CHALLENGE —
Put each line of the entries below into a numbered list, skipping blank lines. Leave the pictures out.

* * *

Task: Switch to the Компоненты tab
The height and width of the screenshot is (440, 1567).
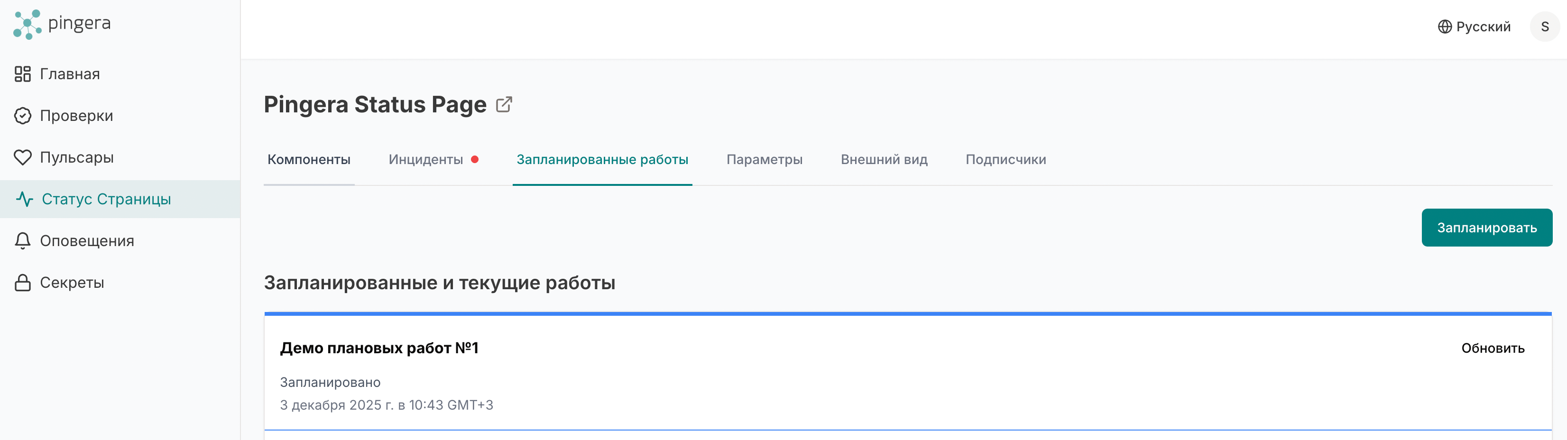Action: coord(309,159)
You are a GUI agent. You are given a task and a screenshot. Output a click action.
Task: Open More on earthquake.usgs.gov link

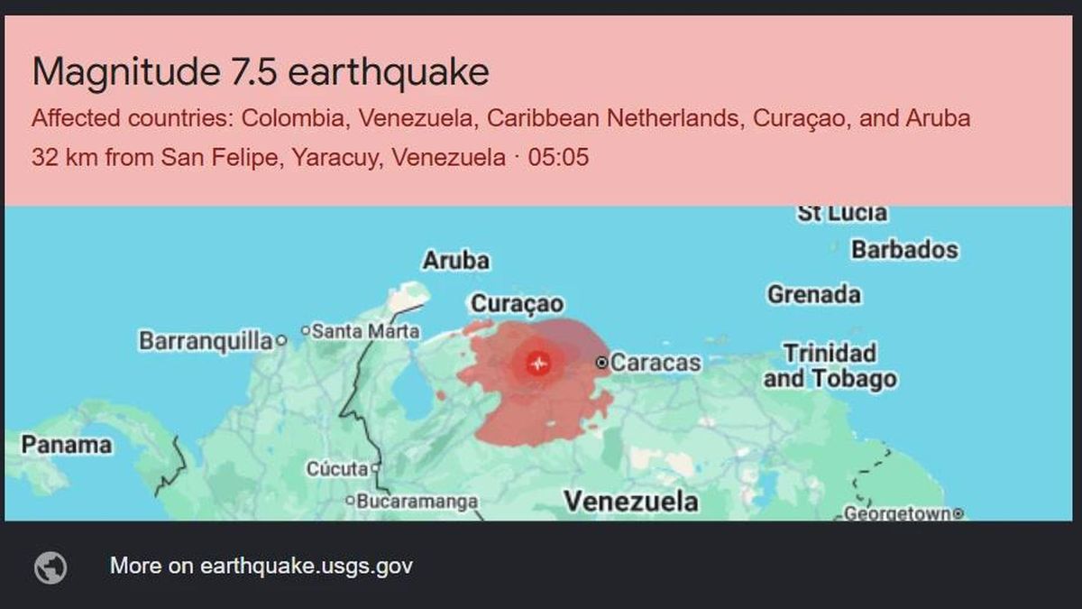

* * *

EXERCISE RESULT —
1. Task: Switch to the Компоненты tab
2. The height and width of the screenshot is (440, 1567).
3. Action: coord(309,159)
4. You are a GUI agent. You are given a task and a screenshot. Output a click action.
5. Task: Open More on earthquake.usgs.gov link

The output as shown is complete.